What is actually meant by Koson? On the one hand, a proper name that was attributed to a dynasty from Dacia, Thrace, or Scythia or, on the other hand, a gold coin. Later, silver coins with the inscription Koson also appeared. This is what is meant by Koson: a gold coin weighing about 8.5 grams, diameter between 18 and 22 millimeters. It depicts, on one side, an eagle sitting on a scepter to the left, holding a wreath in its right claw. On the other side are three figures, a consul between two lictors. A monogram usually appears on the front, and on the reverse the inscription Koson, in Greek.
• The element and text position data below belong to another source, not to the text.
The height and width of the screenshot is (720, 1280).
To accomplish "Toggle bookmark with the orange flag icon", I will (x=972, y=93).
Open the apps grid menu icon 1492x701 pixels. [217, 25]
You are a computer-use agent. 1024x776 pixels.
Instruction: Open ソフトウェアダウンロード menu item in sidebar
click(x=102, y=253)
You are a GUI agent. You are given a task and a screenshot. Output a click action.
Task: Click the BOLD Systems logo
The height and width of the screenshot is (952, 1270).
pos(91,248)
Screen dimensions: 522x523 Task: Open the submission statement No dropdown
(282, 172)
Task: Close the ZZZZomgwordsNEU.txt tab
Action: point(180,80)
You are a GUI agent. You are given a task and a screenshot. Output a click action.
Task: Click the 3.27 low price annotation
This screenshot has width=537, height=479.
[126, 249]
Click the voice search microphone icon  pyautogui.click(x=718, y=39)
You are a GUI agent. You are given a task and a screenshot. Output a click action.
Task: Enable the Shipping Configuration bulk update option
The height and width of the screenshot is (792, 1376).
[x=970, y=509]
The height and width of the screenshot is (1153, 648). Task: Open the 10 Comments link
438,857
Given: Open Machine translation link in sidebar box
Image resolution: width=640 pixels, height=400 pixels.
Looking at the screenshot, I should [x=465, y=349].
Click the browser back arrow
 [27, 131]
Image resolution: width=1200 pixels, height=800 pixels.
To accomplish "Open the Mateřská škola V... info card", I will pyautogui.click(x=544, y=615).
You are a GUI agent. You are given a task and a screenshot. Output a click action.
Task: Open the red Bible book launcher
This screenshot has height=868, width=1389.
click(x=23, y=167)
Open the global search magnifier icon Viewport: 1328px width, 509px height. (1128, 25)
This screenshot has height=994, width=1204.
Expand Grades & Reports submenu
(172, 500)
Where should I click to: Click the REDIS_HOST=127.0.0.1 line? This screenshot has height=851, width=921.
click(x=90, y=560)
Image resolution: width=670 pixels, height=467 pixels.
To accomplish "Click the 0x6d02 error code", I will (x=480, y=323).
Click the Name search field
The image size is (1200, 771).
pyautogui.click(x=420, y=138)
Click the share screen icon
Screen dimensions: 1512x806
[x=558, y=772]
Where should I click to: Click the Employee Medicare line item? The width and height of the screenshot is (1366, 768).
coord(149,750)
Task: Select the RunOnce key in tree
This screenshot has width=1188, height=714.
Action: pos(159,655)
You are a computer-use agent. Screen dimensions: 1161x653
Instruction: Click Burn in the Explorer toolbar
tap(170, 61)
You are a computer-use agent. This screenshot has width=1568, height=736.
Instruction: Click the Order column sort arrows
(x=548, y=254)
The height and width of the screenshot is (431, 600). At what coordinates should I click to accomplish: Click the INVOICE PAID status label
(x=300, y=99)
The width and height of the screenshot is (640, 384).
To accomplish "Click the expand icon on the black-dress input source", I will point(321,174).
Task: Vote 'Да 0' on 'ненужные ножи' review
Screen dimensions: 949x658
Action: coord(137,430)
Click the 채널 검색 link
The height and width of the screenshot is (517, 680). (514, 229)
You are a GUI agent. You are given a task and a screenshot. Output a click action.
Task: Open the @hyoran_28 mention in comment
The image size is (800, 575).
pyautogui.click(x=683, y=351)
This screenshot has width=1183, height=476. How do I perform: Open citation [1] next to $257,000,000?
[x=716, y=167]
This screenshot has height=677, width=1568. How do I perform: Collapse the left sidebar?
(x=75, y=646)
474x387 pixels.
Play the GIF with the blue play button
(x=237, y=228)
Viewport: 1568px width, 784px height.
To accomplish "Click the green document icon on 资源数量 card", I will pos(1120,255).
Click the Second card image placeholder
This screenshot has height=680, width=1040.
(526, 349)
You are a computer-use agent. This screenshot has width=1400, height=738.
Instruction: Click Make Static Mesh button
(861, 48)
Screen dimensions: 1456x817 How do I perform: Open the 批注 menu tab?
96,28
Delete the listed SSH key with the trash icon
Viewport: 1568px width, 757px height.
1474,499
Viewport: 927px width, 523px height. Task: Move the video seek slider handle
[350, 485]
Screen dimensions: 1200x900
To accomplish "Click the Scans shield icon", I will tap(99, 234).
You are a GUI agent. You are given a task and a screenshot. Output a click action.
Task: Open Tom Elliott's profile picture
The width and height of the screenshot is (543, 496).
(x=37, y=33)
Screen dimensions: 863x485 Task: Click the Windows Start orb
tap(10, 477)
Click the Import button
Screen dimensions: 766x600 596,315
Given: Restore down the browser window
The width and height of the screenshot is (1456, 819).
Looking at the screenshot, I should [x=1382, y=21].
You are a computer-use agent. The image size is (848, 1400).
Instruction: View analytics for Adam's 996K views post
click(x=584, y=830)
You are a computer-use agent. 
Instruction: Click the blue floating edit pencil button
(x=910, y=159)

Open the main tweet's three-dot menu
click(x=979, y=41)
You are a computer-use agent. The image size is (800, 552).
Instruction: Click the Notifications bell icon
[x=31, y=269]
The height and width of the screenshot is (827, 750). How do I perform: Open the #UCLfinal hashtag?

Objects from antiquity that have reached us often also followed a medieval trajectory. This is also the case of the Dacian koson, which we learn about from a text by a great representative of the European Renaissance. Here is Mihai Dima.


Koson type coins were first mentioned in the 16th century by Erasmus of Rotterdam in a letter addressed to the bishop of Breslau. Since the letter dates from 1520, the piece described by Erasmus could not come from the famous hoard discovered in the bed of the river Strei, found in 1543. Also before 1543, a liturgical vessel was mentioned for the first time, with some ancient gold coins encrusted on it, among which a koson was also found. It was kept in Alba Iulia until 1557, after which it arrived in Slovakia, in Nitra. It has been suggested that the coin on the Nitra chalice may have come from a hoard discovered in 1491. It is possible that this is the oldest Koson-type coin that has survived to this day.




The kosons came to light following the discovery oftreasures, most of them accidental discoveries. Many koson finds are uncertain, in the sense that they are mentioned in sources, but have not physically reached the present day. But the experts have some certainty about some of them, as Mihai Dima also said:


The first hoard that we know for sure was made of Koson type gold coins was discovered at the beginning of the 19th century, in 1803, on Mount Godeanu, in the area of the Șureanu Mountains and the Orăștiei Mountains. Some residents of the village of Vâlcelele Bune discovered 400 coins that were identified as being of 3 types, with monograms, but of different sizes, the last type not having a monogram. Shortly before this discovery, in 1802, another hoard of gold coins of the Lysimachus type appeared in the same area, which led many residents of the area to try their luck. It seems that many got lucky, as the trade in gold coins attracted the attention of the Austrian authorities who began to inquire into their origin.




Since then, the koson finds have been stored in museums in Romania, but they also exist on the world antiquities market. Dacian kosons are evidence of the mimicry of a peripheral society, such as the Dacians, towards a dominant cultural model, such as the Greco-Latin one. But it is also a testimony of the relationship that has always existed between the center and the periphery.